I remember a price gap between gas and diesel pretty well in 2011. Diesel price was over a dollar more than gas where I was in suburban/rural Illinois. Get closer to Chicago and the prices and price gaps grew almost exponentially - but it's always like that there. 

Sent from AutoGuide.com Free App


----------



## VtTD (Nov 5, 2013)

Right - diesel and heating oil are close to the same thing (as is kerosene) so when there is high demand for heating oil (it was an abnormally cold November across many areas) diesel is likely to climb. Add to that, overall energy prices (gasoline and natural gas) are also up as of late. Check out TheEnergyDesk. RBOB is wholesale gasoline. There is a delay as to when these prices *typically* rise/fall at the pump, but you should be seeing gasoline on it's way up too. It just started climbing around here this week.


----------



## titanman2789 (Oct 27, 2013)

Actually, when I bought my Cruze diesel, gas price for regular was around 3.20 for regular and diesel was 3.75-3.79

Regular 85 octane is now 2.99 here at the cheapest stations. Diesel is 3.64. Not the same amount of price decrease but enough for me. 

Still $100 to fill up my ram 2500 hemi and about $50 to fill the Cruze diesel and get more miles out of a tank on the Cruze. So I don't care about that small amount of change I could save at the pump with the gas Cruze. 

Sent from AutoGuide.com Free App


----------



## Jorday (Jul 30, 2013)

Part of the problem is that the removal of sulfur for transition to ultra lower sulfur diesel fuel has forever increased the cost of producing diesel fuel relative to gas. During this process, the energy content of the fuel is also decreased slightly, reducing mileage and power by 1% according to an article I read.


----------



## Eugene_C (Mar 15, 2012)

Jorday said:


> Part of the problem is that the removal of sulfur for transition to ultra lower sulfur diesel fuel has forever increased the cost of producing diesel fuel relative to gas. During this process, the energy content of the fuel is also decreased slightly, reducing mileage and power by 1% according to an article I read.

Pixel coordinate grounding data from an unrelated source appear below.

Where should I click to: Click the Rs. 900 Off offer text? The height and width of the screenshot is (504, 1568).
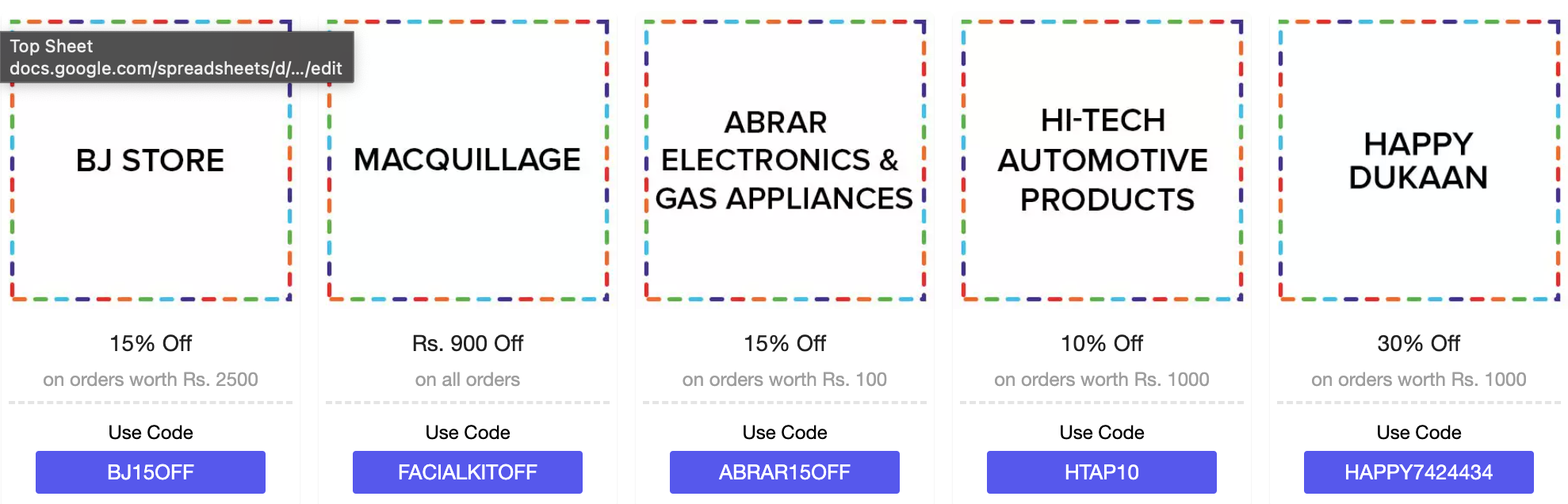tap(468, 343)
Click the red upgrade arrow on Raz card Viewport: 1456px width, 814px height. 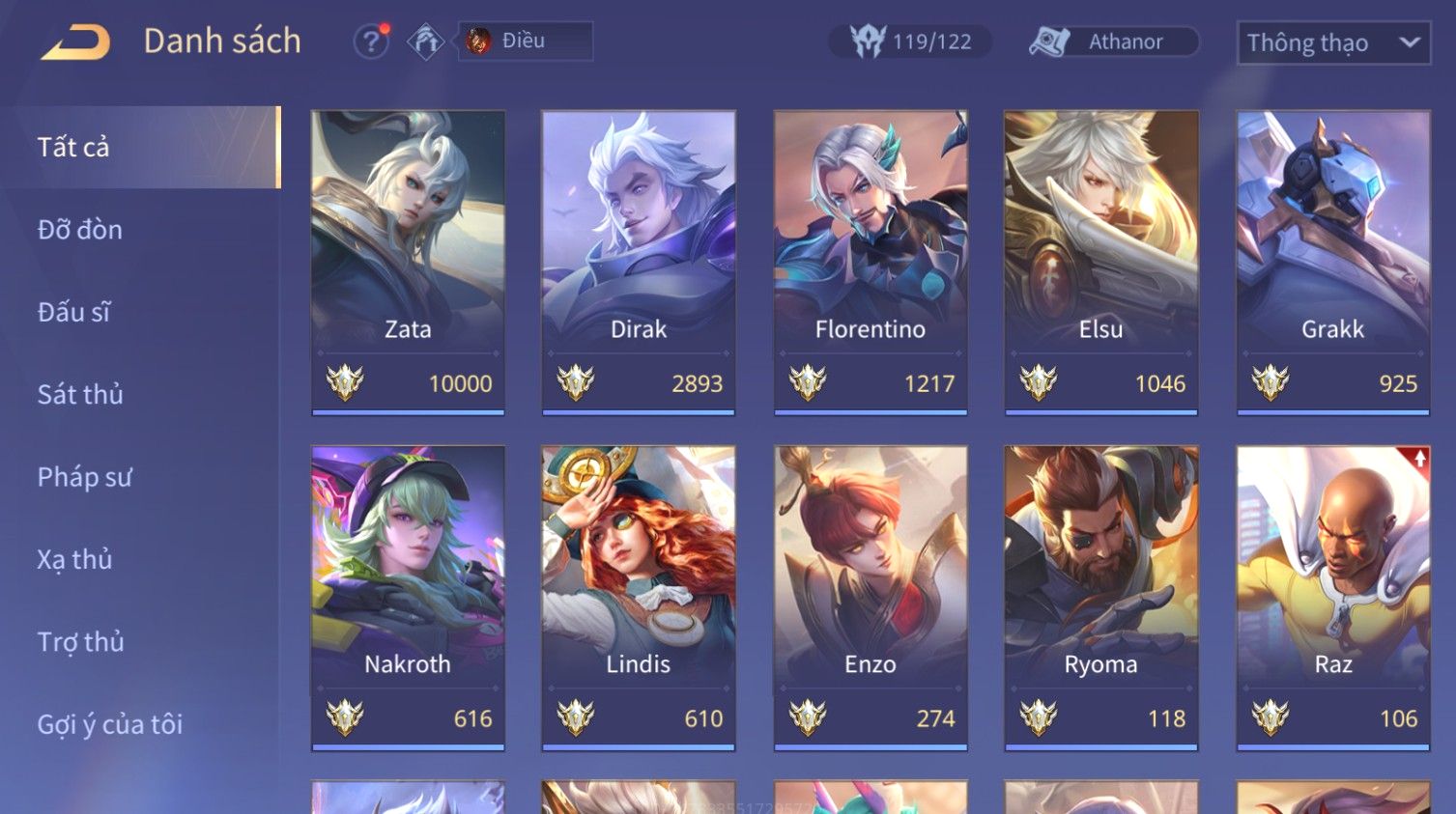pos(1419,459)
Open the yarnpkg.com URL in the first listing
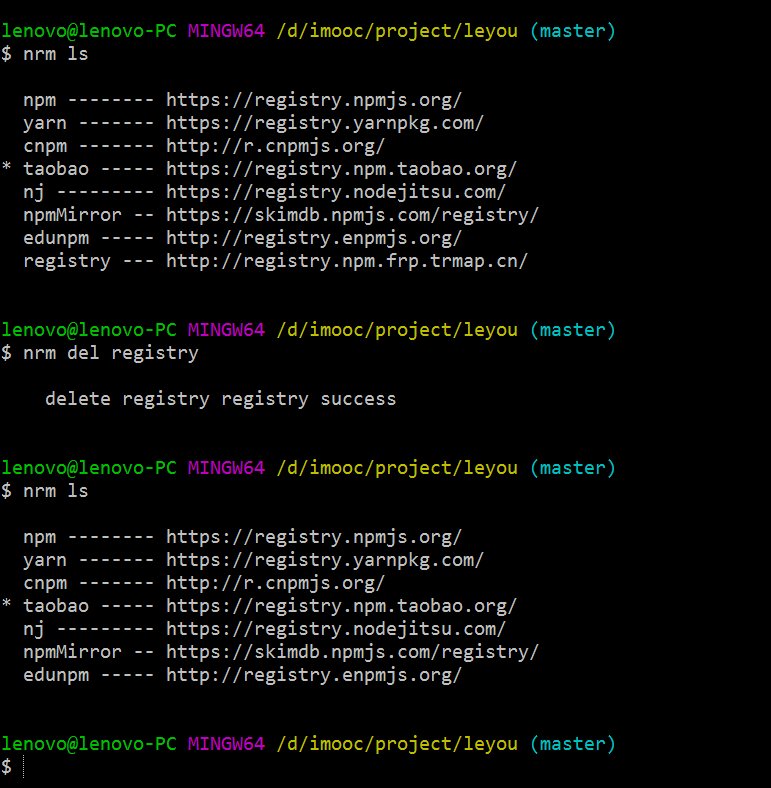771x788 pixels. pyautogui.click(x=324, y=123)
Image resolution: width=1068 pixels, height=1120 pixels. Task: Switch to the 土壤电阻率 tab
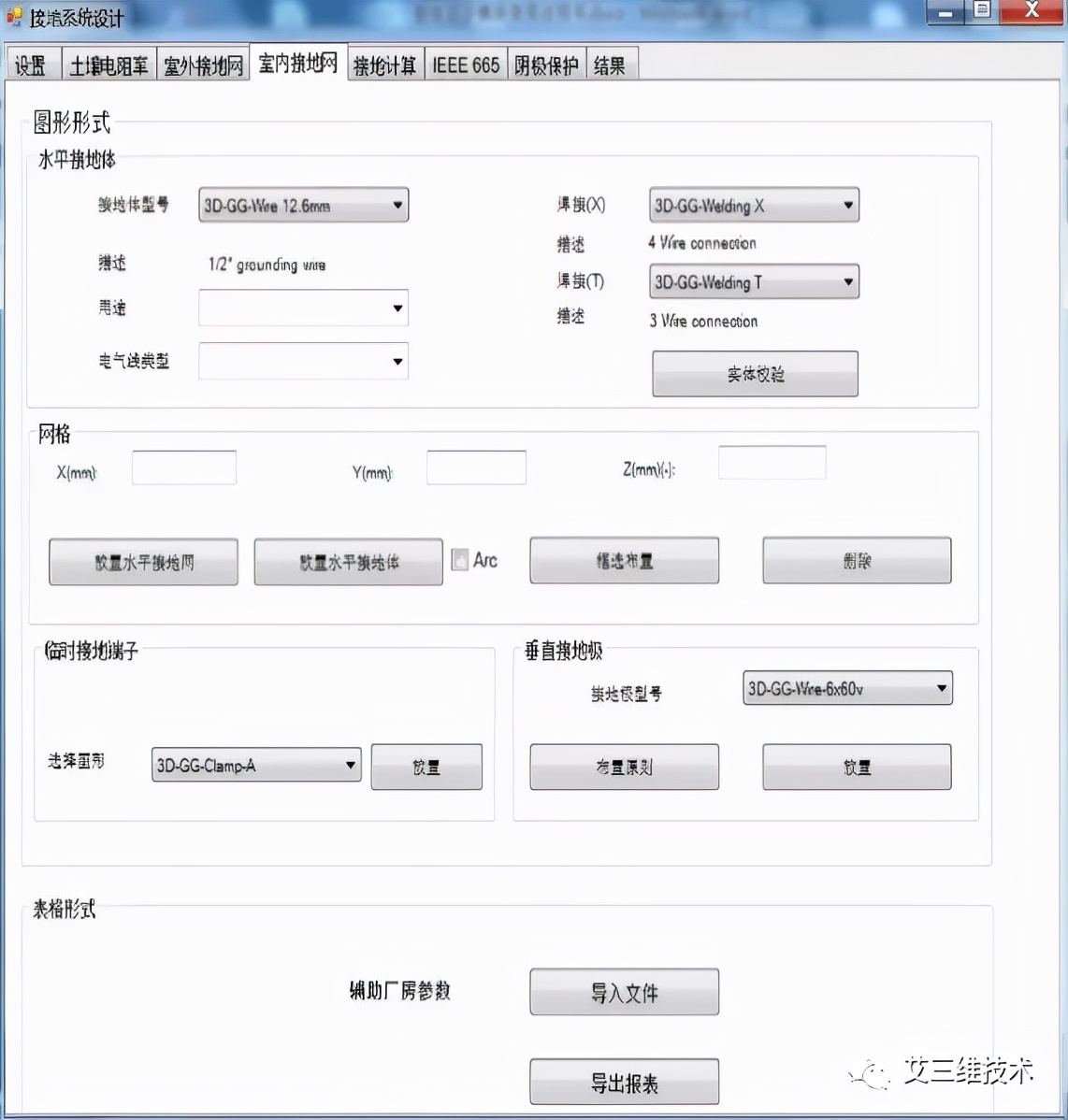coord(108,64)
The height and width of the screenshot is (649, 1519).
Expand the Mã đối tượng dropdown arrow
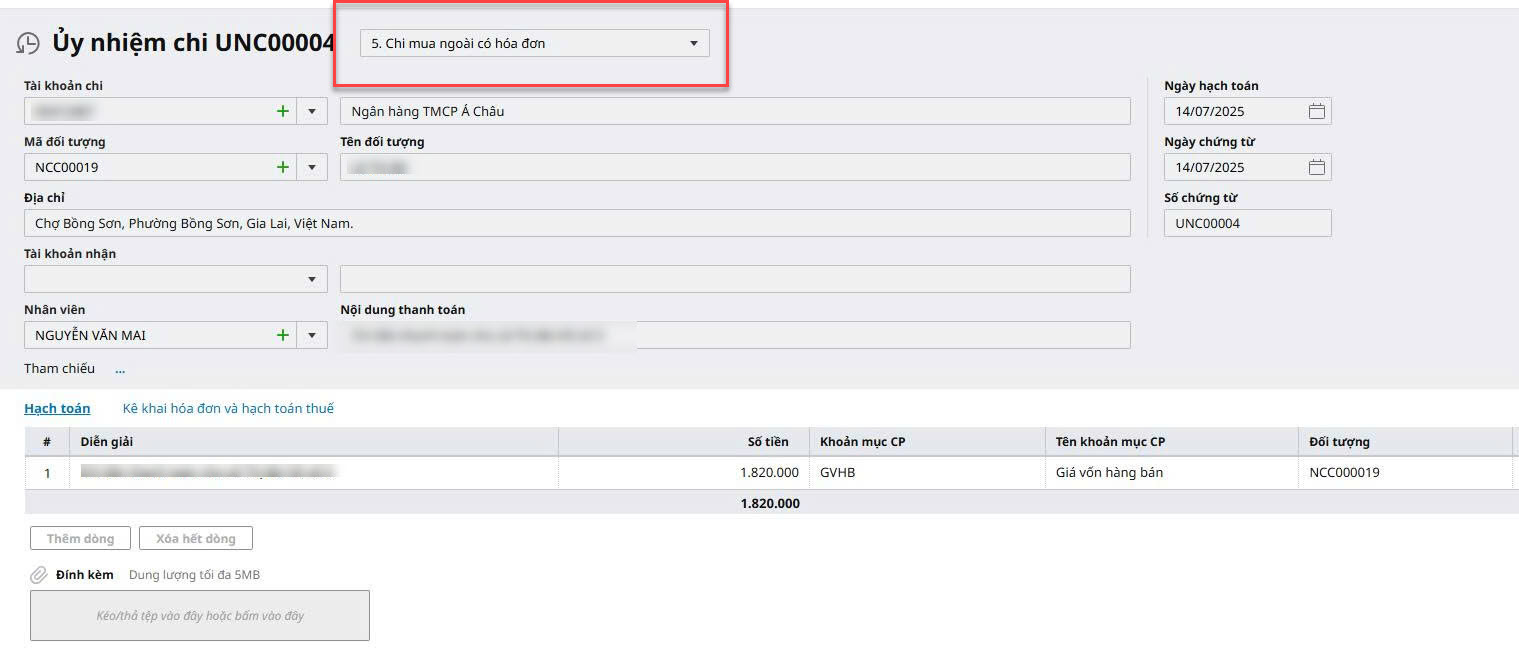(x=312, y=167)
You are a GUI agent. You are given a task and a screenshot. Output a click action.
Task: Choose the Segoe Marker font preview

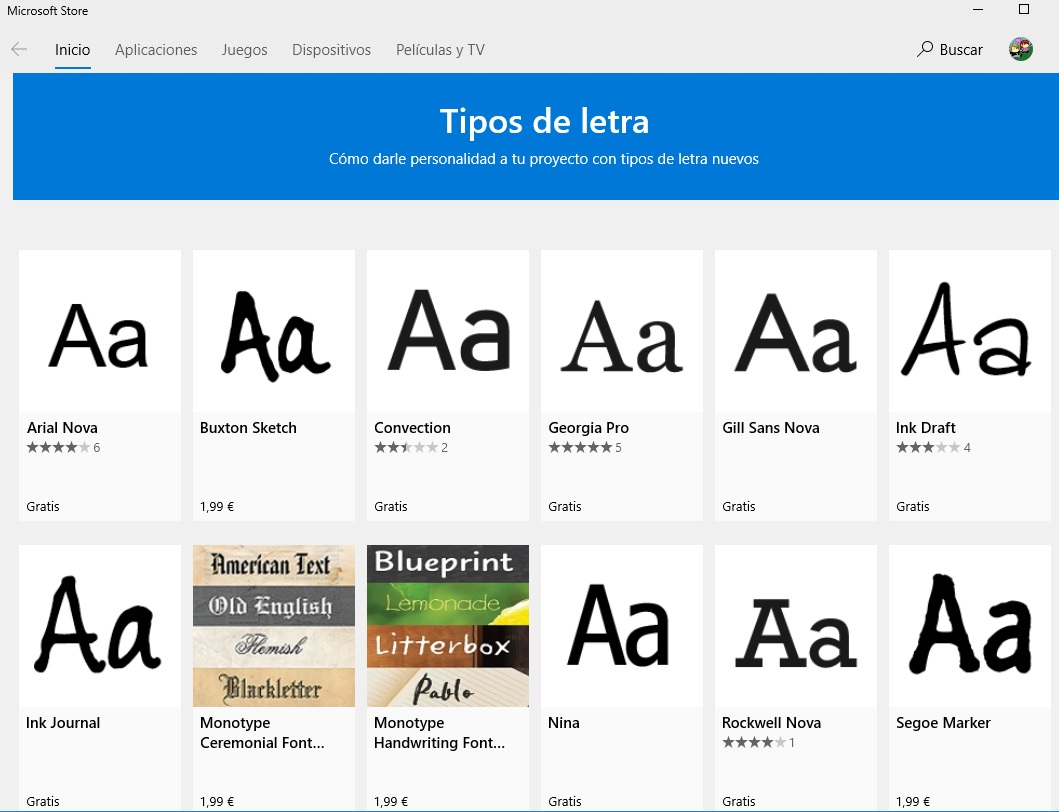point(969,627)
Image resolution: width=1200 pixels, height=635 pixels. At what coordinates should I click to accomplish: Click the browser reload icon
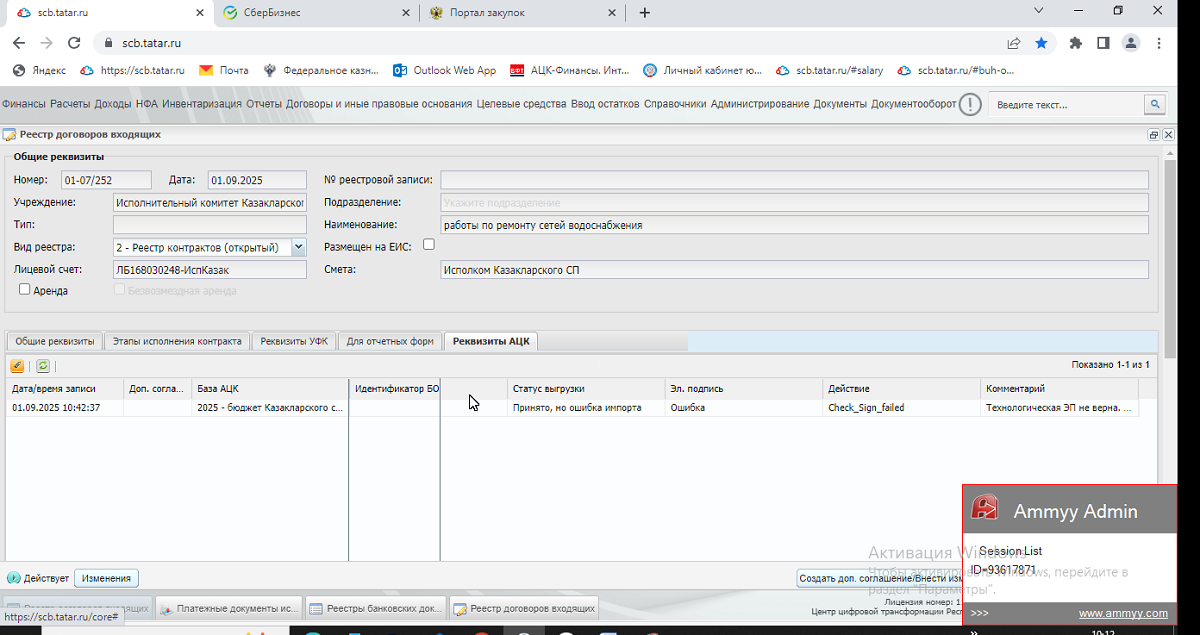pos(73,43)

I still prefer low sulfur fuels in my engines. Far lower acidity in the crankcase and exhaust system. 

I don't know how the energy content was so dramatically affected by sulfur removal, SO2 is a combustion inhibitor, and sulfur has a much lower BTU value than hydrocarbon, so getting sulfur out of the fuel should improve combustion.


----------



## Jim Frye (Mar 16, 2011)

Yesterday, the Sunoco station where I fill up had 87 E10 for $2.37/gal. Diesel was "down" to $3.89/gal. I'd be afraid to buy diesel at this station due to the low volume they pump, let alone the price. They have 8 pumps for gas and 1 for diesel.


----------



## ambystoma (Dec 3, 2013)

the extra cost of complying with the mandate for 15ppm diesel fuel is less than 5 cents per gallon; there is an additional 6 cents per gallon federal tax on diesel relative to gasoline. In Florida, diesel has a 5 cent per gallon greater tax than gasoline. As pointed out diesel is cheaper to produce than gasoline. The reason for the outrageous diesel prices has to do with the fact that the oil industry exports 1 million barrels of diesel fuel daily to Europe because of the higher prices and greater demand there (over 50% of vehicles in Europe are diesel powered) Consequently, without the price pressure of extra diesel available to lower prices the refiners are gouging the public. Perhaps if enough persons contacted there Congressman about this situation changes may occur


----------



## diesel (Jun 8, 2013)

Then there's always this photo I took as I refueled yesterday. Oh yeah, fuel perks might have played a role lol


----------



## Jorday (Jul 30, 2013)

What is your source that the cost increase is less than 5 cents per gallon? I suppose a better question would be to ask what is the ACTUAL difference in cost to me, when it's all said and done, of using ULSD? I agree with you though that the export/supply/demand/gouging the public thing seems to be the main reason diesel is outrageous. 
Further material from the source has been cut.